»Junge Menschen sind heute spürbar verunsichert«
Martin Braun
»Junge Menschen sind heute spürbar verunsichert«
Martin Braun
Expertentipp
März 2026
Wie vermittelt man jungen Menschen Zuversicht und Vertrauen in sich selbst? Fragen an Martin Braun aus der Jugendhilfe der Zieglerschen.
Text: Jacqueline de Riese
Herr Braun, in die Jugendhilfe der Zieglerschen kommen junge Menschen oft in schwierigen Situationen und tiefgreifenden Krisen. Wie schaffen Sie es, ihnen wieder Hoffnung und Zuversicht zu vermitteln?
Das Entscheidende ist die Perspektive, die wir einnehmen. Wir versuchen, hinter das Verhalten der Kinder oder Jugendlichen zu schauen und den Menschen dahinter zu sehen. Wenn wir jungen Menschen mit Offenheit und echter Wertschätzung begegnen, dann entstehen Beziehungen. Und über diese Beziehungen kann sich neue Zuversicht entwickeln.
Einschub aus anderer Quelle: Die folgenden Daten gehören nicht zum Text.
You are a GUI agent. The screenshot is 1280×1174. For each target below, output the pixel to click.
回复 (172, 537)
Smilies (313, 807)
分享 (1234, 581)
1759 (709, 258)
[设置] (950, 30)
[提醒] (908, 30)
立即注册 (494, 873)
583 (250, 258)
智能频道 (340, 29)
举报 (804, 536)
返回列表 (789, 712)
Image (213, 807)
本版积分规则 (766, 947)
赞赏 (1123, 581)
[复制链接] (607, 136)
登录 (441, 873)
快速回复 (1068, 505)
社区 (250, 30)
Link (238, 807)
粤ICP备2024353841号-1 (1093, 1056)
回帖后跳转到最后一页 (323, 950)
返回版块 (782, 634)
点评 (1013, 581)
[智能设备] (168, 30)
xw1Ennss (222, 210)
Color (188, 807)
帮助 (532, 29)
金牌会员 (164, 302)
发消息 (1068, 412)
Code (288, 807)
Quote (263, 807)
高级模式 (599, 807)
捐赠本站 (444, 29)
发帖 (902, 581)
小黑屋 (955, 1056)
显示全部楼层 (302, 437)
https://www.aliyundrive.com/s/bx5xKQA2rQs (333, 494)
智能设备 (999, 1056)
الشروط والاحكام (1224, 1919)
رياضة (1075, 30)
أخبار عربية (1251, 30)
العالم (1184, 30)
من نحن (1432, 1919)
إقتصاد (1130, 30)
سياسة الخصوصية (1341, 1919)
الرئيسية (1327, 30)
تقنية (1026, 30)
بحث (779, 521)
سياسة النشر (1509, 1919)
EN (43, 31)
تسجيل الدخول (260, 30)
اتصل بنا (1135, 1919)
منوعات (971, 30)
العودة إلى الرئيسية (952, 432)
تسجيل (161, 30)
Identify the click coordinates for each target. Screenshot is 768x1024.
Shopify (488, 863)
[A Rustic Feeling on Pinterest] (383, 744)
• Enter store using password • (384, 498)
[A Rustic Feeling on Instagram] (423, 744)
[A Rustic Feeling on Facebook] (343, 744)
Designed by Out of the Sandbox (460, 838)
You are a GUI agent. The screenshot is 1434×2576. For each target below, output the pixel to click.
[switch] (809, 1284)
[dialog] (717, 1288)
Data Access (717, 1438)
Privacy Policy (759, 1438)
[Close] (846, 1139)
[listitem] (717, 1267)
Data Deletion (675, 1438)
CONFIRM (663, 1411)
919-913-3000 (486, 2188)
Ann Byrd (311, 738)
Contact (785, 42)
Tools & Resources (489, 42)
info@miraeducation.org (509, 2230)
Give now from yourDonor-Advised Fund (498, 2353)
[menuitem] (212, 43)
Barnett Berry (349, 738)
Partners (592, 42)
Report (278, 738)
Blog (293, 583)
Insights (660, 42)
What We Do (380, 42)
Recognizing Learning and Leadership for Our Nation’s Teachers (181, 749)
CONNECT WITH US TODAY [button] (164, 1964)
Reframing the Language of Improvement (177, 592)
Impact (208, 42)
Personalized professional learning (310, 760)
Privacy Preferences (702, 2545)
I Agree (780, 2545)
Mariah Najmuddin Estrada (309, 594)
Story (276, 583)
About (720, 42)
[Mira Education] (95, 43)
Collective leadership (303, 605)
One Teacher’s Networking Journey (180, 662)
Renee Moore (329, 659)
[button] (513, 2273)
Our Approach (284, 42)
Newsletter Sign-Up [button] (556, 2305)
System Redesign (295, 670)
Junge Menschen brauchen eine Umgebung, in der sie sich ausprobieren dürfen und gleichzeitig klare Orientierung erhalten. Wichtig sind hier Bezugspersonen, die verlässlich sind und Sicherheit geben. Wir alle wachsen mit jeder Begegnung, wenn wir bereit sind, uns selbst zu reflektieren. Sind wir in unserer Haltung klar, geben wir den Jugendlichen die Orientierung, die sie brauchen.
Hat sich die Grundhaltung junger Menschen in den letzten Jahren verändert? Erleben Sie sie heute stärker hoffnungsvoll oder stärker verunsichert?
Ich nehme in den letzten Jahren durchaus Veränderungen wahr. Viele junge Menschen sind heute spürbar verunsichert. Die Gründe sind vielfältig, aber häufig fehlen ihnen Erfahrungen, die ein stabiles, positives Selbstbild fördern. Mich bedrückt, wie oft junge Leute negativ über sich selbst sprechen. Dabei sind gerade Erfolgserlebnisse wichtig. Sie geben das Gefühl: Ich kann etwas bewirken. Ich bin wertvoll.
Was würde dazu beitragen, dass mehr junge Menschen zuversichtlich in die Zukunft blicken können?
Ich glaube, junge Menschen brauchen vor allem Gelegenheiten, sich selbst zu erleben – mit allem, was dazugehört: Verantwortung übernehmen, Entscheidungen treffen und auch mal scheitern dürfen. Und sie brauchen Menschen an ihrer Seite, die ihnen dabei Halt geben, die da sind, ohne alles vorzugeben. Wenn wir ihnen vermitteln können, dass sie wertvoll sind, entsteht Vertrauen in sich selbst. Gerade wenn sie dies selbst (noch) nicht glauben, ist es umso wichtiger, dass wir ihnen das zeigen. Daraus kann Zuversicht wachsen.
Tipp
Egal, in welcher Situation: Bleiben Sie im Umgang mit jungen Menschen immer klar und zuversichtlich! Kinder und Jugendliche orientieren sich an Ihrem Verhalten. Wer Stabilität und Vertrauen ausstrahlt, gibt Halt. Achten Sie gut auf sich selbst: Authentisches Vorleben wirkt stärker als Worte.